Not Global Equity Funds
International equity funds are not to be confused with global equity funds. What's the difference? Global equity funds are made up of stocks of companies anywhere, meaning both U.S. and non-U.S. companies.
If you invest in a global fund to get international exposure, you may find that the majority of the fund's holdings is in U.S. companies. You may even already own those companies in another equity fund. If you want diversification, international is the word to look for.
Types of International Equities
There are two types of international funds: Those that invest in developed countries, and those that invest in emerging markets. Emerging markets are countries or regions that have less developed economies but a lot of potential for growth. But because most of these countries, or their markets, are not highly regulated, there can be risks involved with investing there. With greater risk, however, often comes a greater potential return. Emerging market returns in the 25 years between 1987 and 2012 yielded an average of 12.5% per year.
Typically the international equity funds that are included in a 401(k) plan are large-cap equity funds that invest in developed countries, such as Japan, Germany, and the United Kingdom. If a plan does offer emerging markets equities, it will probably be in a separate fund. Financial advisors often recommend that investors who choose to own emerging market equities should limit exposure to no more than 5 to 10% of an overall portfolio.
Risks of Investing in International Equities
There are several types of risks associated with investing internationally:
- Currency risk: The value of the dollar will differ from the value of the fund's underlying currencies. This can help to boost your returns when the dollar is weaker, regardless of how the investments are performing. But when the dollar is strong, it can have the opposite effect.
- Political risk: The stability and oversight of local governments matter to the markets. Anytime you are investing in a foreign country (or even your own) there is a risk that the economy or government may face unforeseen troubles.
- Liquidity risk: The U.S. stock market is fairly liquid, meaning that a large volume of stocks is bought and sold on it every day. So when the average investor wants to sell a stock, there's usually a willing buyer. What if there were no buyer and you had no choice but to hold onto it until one came along? That's an illiquid market. Foreign markets have a lower trading volume than U.S. markets.
There are other risks to consider with international funds. Are the accounting and reporting standards as high as we have in the U.S.? Are the fees for investing in these stocks greater than those charged to invest in U.S. stocks? A fund that is managed well will anticipate and understand these risks to some extent.
The Bottom Line for Investors
- If you want a truly diversified portfolio, having an investment in international equities is essential.

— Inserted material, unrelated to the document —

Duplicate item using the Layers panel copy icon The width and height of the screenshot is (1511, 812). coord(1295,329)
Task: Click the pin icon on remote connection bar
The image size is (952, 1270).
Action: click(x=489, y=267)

- While there are some risks, and some investors fear the unknown, international equities make up a large part of the world market's potential investment growth.

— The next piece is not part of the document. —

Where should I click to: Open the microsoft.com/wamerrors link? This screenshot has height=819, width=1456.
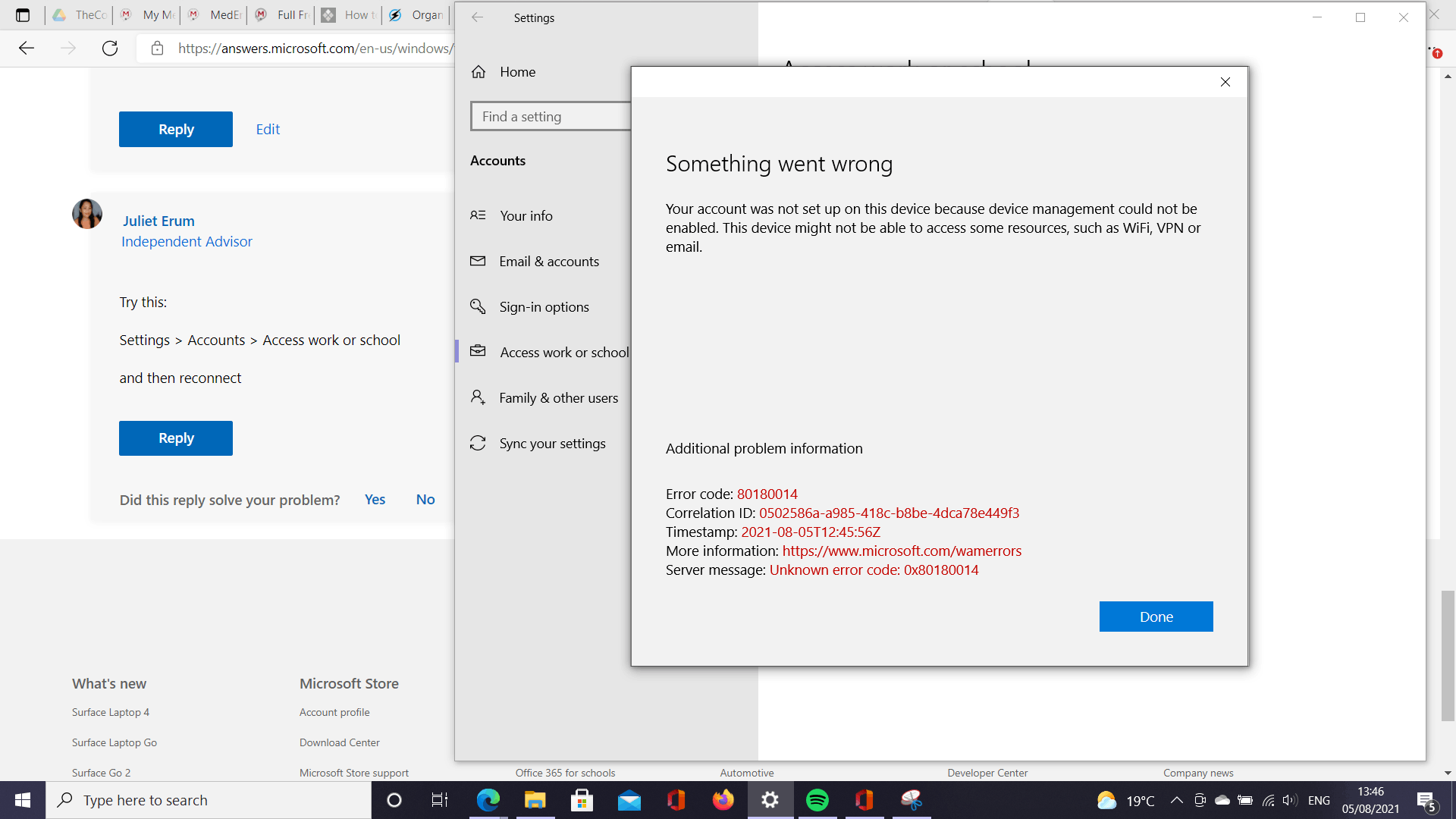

- Experts tend to recommend that no more than 20% to 35% of a portfolio be allocated to international equities, or even less depending on your risk tolerance and focus on growth.
- Conservative investors will favor developed markets over emerging markets.
- Look for the word "international" as opposed to "global" when choosing a foreign investment fund.
Disclaimer: The content on this site is provided for information and discussion purposes only, and should not be misconstrued as investment advice. Under no circumstances does this information represent a recommendation to buy or sell securities.